**WHAT IS BEING ASKED**
What is the number of lines in the entries that include the word "computer"? Respond with the number only.

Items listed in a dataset
· · · · ·
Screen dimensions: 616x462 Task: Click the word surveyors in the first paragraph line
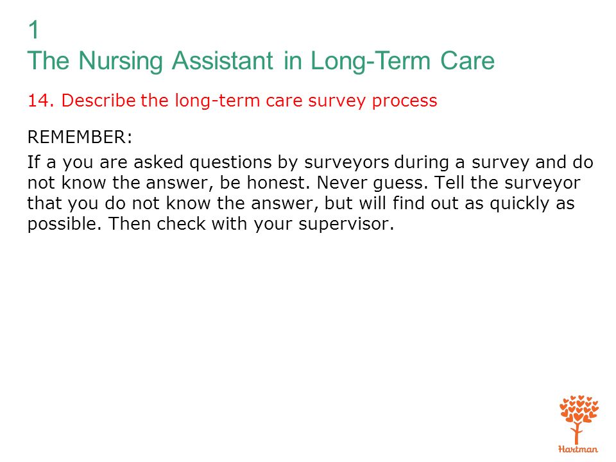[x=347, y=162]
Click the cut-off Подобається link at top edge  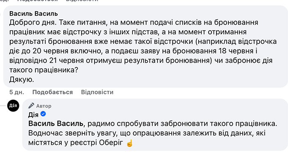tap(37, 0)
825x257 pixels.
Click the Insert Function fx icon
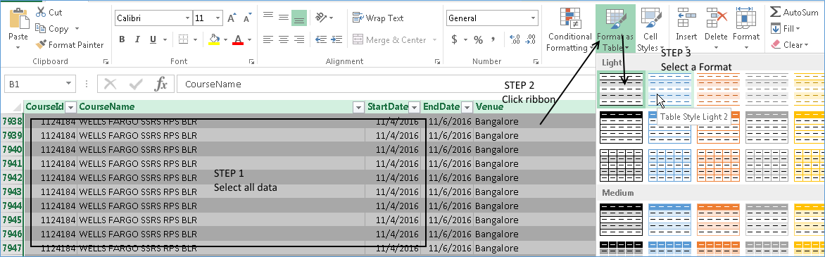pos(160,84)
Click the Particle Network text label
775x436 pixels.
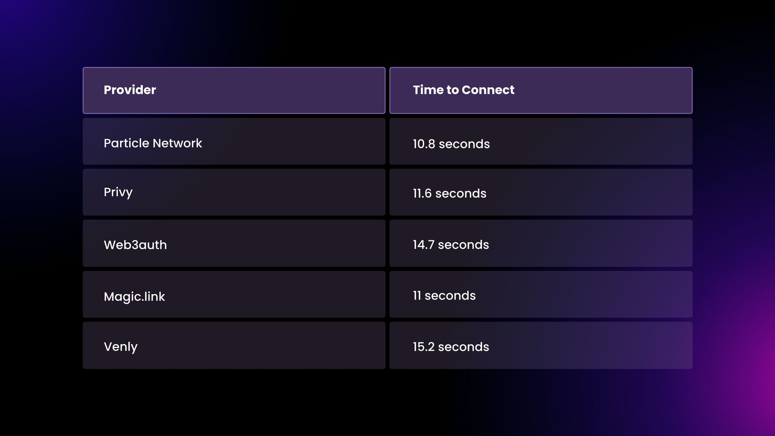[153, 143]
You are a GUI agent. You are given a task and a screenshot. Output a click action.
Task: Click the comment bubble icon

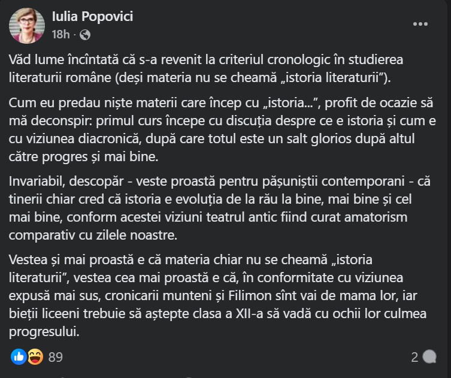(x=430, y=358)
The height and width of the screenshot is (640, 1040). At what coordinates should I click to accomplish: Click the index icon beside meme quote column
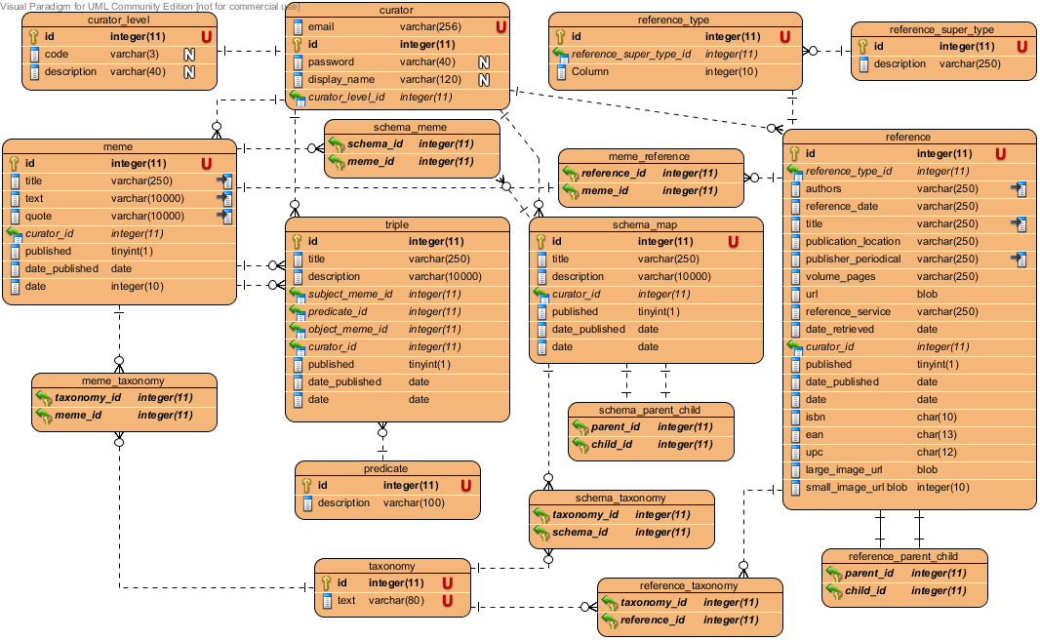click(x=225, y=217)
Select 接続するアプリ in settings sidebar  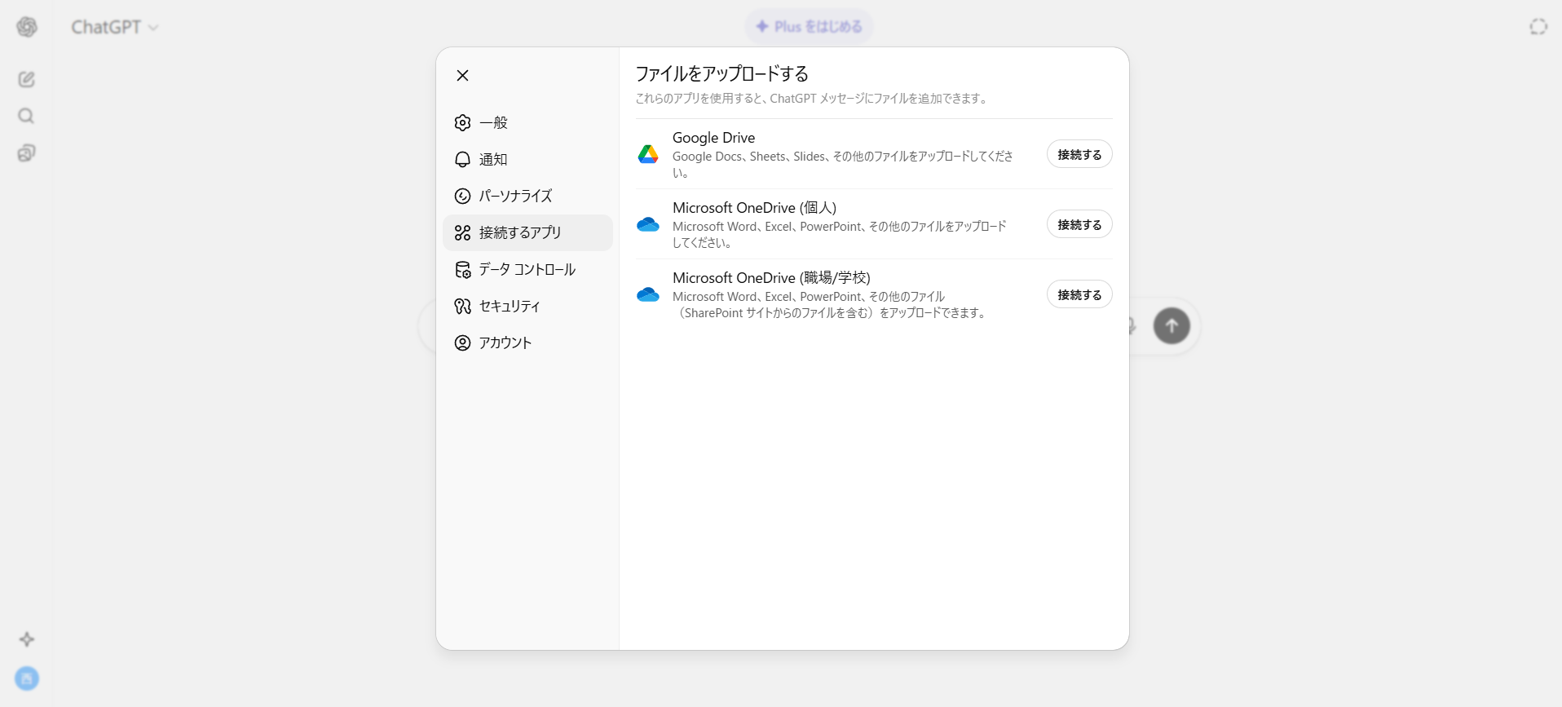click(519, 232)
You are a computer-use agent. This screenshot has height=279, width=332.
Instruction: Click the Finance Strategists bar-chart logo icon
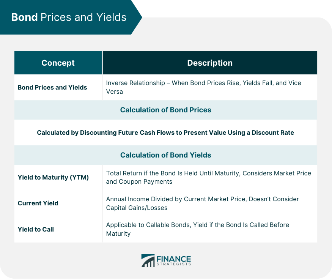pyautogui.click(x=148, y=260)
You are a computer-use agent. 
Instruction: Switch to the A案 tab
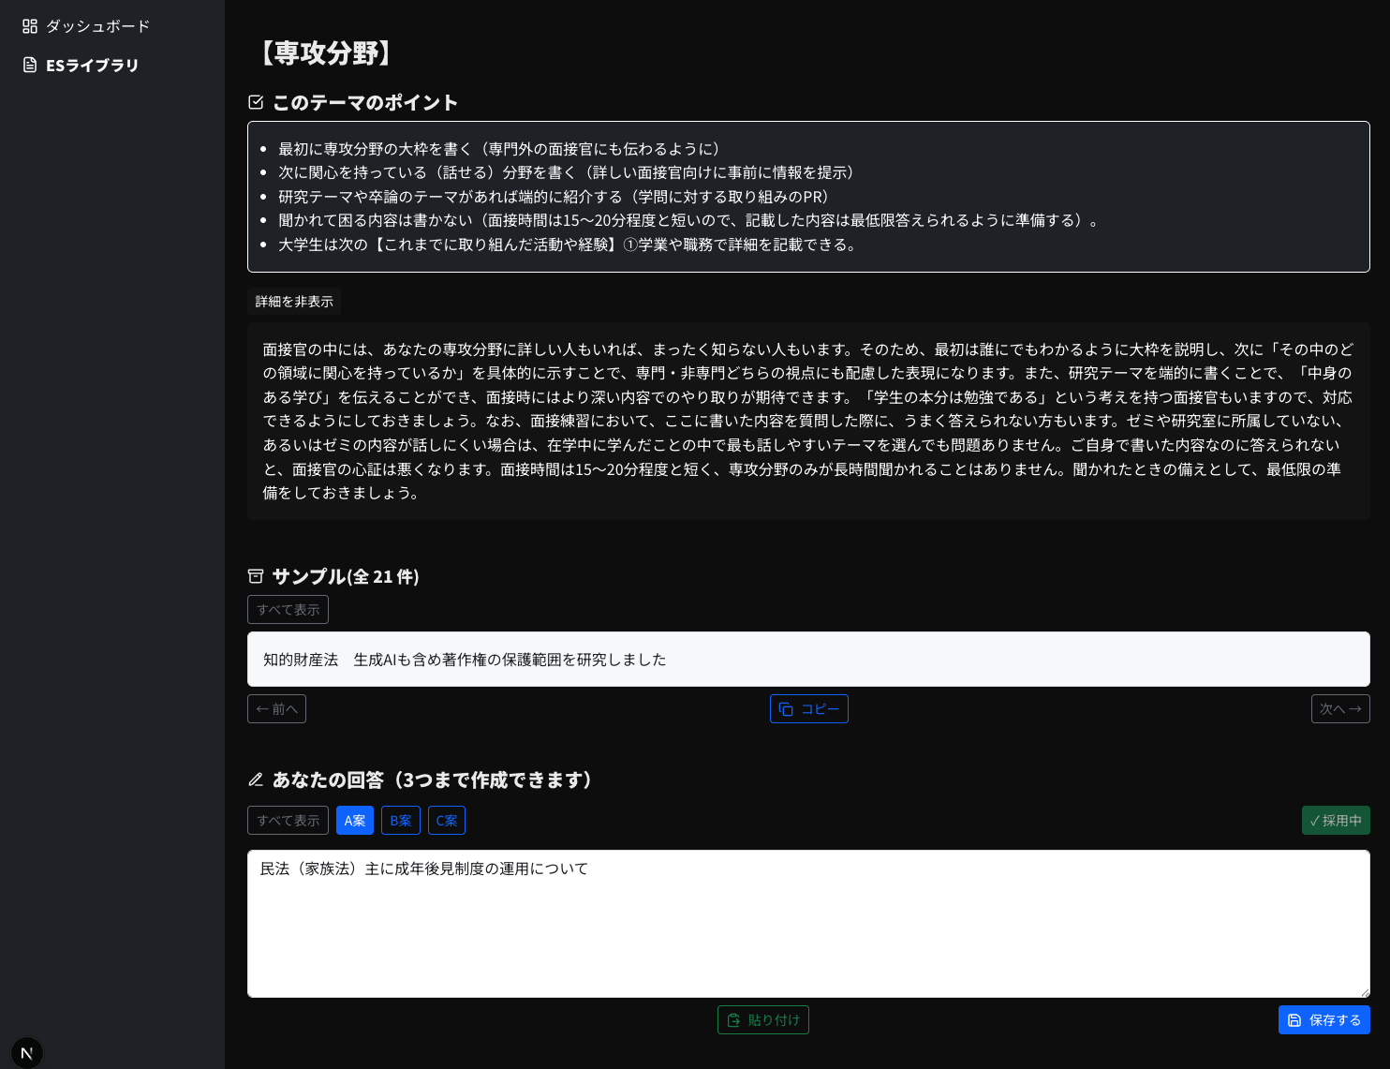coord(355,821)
· · · · ·
**SOLUTION TO THIS TASK**
2